Michaelson’s thesis aims to bring together language extensibility (from Eric Van Wyk’s group), and proving languages possess mathematical properties that guarantee programs written in them are well-behaved in relevant senses (from Gopalan Nadathur’s group). This work is exciting because it raises many new theoretical challenges and has significant practical potential because both the reliability of languages and domain-specific languages are important requirements in modern day computing. Her thesis will expound ideas that will provide a strong foundation for the meta-theory of extensible programming languages and, thereby, to language development at large. Alongside this work, she has constructed a research system called Extensibella that provides a practical vindication of the ideas and supports experimentation with applications.
Climate variability has caused changes in the earth’s hydrological cycle and soil carbon cycle. Increased variability in rainfall and air temperatures is causing more drought and flood events. Similarly, changes in weather and intensive farming practices have drastically reduced soil carbon and soil water and nutrient holding capacity around the world. Due to these challenges, it is imperative to develop frameworks that can predict changes in hydrological and soil carbon cycles. This is especially useful in high-stake scenarios that can have drastic implications for human lives. This includes preventing flood or drought-related casualties in the hydrological case and crop yield failures and depletion of soil health in the soil science case.
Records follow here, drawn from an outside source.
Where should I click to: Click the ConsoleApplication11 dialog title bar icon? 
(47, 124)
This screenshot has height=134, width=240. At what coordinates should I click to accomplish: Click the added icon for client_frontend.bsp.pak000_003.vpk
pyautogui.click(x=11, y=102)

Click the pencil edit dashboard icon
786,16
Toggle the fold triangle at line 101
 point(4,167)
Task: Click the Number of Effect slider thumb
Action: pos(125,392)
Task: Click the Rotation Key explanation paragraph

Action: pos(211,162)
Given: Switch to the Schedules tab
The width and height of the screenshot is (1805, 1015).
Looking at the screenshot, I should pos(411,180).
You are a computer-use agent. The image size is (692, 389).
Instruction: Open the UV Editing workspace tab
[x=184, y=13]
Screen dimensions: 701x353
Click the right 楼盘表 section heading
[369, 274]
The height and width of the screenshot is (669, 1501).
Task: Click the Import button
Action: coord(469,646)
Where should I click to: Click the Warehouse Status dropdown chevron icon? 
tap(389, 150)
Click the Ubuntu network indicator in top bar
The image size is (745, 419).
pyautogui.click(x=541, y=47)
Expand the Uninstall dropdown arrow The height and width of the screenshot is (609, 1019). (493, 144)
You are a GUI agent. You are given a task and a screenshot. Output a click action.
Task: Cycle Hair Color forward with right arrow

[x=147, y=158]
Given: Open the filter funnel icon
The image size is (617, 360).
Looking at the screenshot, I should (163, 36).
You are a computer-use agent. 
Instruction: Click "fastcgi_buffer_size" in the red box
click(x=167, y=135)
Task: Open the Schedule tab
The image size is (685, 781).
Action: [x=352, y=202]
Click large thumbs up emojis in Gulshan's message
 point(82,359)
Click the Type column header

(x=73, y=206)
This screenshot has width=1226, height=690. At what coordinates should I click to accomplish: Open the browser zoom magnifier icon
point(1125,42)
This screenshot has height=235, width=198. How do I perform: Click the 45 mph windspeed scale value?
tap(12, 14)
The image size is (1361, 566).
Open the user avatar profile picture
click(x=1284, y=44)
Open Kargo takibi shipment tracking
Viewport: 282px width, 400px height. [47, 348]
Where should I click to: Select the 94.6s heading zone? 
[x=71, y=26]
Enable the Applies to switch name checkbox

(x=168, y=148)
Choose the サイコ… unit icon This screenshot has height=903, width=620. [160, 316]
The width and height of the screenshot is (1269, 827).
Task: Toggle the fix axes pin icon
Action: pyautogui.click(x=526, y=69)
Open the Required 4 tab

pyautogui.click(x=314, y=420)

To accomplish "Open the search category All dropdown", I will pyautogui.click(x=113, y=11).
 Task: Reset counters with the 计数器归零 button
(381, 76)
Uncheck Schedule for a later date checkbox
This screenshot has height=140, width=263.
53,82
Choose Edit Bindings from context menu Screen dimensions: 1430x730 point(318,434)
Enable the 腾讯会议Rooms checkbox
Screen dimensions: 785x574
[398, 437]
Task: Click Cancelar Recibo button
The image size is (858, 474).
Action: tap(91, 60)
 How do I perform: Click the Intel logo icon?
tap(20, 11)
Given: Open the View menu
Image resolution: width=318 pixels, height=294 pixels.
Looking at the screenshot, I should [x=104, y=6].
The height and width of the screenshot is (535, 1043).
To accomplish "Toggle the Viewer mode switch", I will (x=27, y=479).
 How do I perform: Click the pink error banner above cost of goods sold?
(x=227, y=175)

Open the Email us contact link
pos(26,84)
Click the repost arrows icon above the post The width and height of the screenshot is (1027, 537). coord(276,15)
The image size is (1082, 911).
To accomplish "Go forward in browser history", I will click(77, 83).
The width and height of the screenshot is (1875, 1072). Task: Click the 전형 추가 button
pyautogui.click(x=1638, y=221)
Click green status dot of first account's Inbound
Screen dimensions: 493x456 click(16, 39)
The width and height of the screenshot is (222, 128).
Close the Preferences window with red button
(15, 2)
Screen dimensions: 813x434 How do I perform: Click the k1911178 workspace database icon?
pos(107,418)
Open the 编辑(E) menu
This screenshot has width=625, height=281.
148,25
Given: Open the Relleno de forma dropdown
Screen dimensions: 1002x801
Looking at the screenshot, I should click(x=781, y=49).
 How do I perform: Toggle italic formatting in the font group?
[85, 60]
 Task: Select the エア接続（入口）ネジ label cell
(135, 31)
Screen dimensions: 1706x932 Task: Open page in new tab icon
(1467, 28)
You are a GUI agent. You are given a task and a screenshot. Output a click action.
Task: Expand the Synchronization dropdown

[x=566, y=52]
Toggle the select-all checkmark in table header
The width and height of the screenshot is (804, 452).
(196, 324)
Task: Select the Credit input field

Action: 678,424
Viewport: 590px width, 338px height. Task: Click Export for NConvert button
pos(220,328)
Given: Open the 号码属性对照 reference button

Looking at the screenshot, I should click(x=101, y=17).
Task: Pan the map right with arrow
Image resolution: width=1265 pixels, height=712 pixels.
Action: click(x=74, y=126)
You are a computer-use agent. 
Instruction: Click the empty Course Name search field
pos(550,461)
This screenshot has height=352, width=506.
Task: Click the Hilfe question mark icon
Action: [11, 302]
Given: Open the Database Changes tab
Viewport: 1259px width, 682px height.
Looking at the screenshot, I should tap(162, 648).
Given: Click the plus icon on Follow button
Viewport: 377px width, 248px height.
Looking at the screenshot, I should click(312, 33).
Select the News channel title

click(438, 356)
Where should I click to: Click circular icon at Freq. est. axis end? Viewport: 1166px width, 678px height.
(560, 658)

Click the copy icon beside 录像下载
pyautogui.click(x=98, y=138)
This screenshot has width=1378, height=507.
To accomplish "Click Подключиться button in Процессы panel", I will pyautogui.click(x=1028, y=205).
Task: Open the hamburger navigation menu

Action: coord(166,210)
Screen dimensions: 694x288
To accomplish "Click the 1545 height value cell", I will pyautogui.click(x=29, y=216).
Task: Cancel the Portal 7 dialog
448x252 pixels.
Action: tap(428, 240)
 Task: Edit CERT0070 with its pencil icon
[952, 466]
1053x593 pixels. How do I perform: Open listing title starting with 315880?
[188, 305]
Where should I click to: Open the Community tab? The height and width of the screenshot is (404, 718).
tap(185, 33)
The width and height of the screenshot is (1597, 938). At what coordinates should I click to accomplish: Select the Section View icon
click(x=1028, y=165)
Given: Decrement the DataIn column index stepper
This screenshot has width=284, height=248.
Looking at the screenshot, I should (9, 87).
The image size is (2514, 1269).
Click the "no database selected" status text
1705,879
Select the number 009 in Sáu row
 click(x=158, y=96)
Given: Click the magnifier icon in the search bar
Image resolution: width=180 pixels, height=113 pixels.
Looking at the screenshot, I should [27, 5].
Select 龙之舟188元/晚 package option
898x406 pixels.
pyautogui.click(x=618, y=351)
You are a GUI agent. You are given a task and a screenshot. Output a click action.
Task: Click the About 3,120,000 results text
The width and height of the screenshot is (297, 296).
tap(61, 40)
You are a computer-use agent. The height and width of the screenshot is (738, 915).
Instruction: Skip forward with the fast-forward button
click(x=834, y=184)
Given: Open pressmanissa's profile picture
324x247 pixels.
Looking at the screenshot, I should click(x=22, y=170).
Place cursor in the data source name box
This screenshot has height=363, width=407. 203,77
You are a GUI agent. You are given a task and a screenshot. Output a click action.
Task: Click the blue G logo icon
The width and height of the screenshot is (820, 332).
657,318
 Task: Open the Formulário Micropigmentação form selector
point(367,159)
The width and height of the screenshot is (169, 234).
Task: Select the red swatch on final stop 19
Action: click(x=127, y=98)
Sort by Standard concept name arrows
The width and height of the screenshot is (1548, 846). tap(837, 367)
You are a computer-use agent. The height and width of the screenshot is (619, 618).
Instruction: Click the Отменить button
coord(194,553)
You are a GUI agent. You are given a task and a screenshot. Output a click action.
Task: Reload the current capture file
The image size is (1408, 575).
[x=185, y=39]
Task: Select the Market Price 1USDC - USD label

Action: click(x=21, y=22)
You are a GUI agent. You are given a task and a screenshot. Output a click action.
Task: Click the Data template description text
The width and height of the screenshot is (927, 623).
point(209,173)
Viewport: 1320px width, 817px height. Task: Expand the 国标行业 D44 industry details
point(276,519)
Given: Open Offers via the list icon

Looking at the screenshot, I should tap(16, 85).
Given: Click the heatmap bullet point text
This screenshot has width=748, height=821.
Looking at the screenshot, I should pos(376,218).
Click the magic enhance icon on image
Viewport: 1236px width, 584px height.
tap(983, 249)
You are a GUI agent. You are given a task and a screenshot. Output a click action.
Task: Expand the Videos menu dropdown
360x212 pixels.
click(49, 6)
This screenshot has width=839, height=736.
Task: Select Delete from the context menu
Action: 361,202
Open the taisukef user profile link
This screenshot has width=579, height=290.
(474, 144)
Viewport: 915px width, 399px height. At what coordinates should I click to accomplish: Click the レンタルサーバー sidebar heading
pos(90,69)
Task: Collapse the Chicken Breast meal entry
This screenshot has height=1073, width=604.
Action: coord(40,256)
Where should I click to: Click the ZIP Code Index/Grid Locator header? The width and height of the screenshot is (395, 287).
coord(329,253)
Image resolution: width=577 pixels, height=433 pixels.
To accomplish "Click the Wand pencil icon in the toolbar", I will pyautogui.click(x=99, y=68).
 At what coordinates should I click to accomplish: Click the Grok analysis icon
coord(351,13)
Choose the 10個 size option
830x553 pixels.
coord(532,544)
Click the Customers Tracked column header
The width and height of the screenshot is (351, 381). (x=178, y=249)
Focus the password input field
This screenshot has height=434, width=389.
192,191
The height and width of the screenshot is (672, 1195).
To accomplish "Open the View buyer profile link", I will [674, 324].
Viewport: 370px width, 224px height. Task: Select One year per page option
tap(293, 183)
Sharma's research focuses on improving the explainability of artificial intelligence prediction methods in the aforementioned scientific domains. As part of her dissertation, she is developing a novel physics-guided machine learning paradigm that can leverage domain knowledge in individual scientific disciplines to improve predictions and explainability of machine learning (ML) models. She is the first author of the main conference paper focusing on explainability in hydrological ML models, which was accepted to the SDM conference, a top conference in data mining. Sharma also developed a framework that can discover causal relations among soil processes under different farming and management practices. This framework is exceptional since it is a cost-effective and generalizable tool that can help farmers and agricultural businesses study the impact of their farming practices on soil nutrients and promote sustainable agricultural practices. Her work on climate change-driven crop yield failures was showcased as highlighted talks in climate change and precision agriculture workshops at top ML conferences like NeurIPS, Neural Information Processing Systems, and PAKDD, Pacific-Asia Conference on Knowledge Discovery and Data Mining.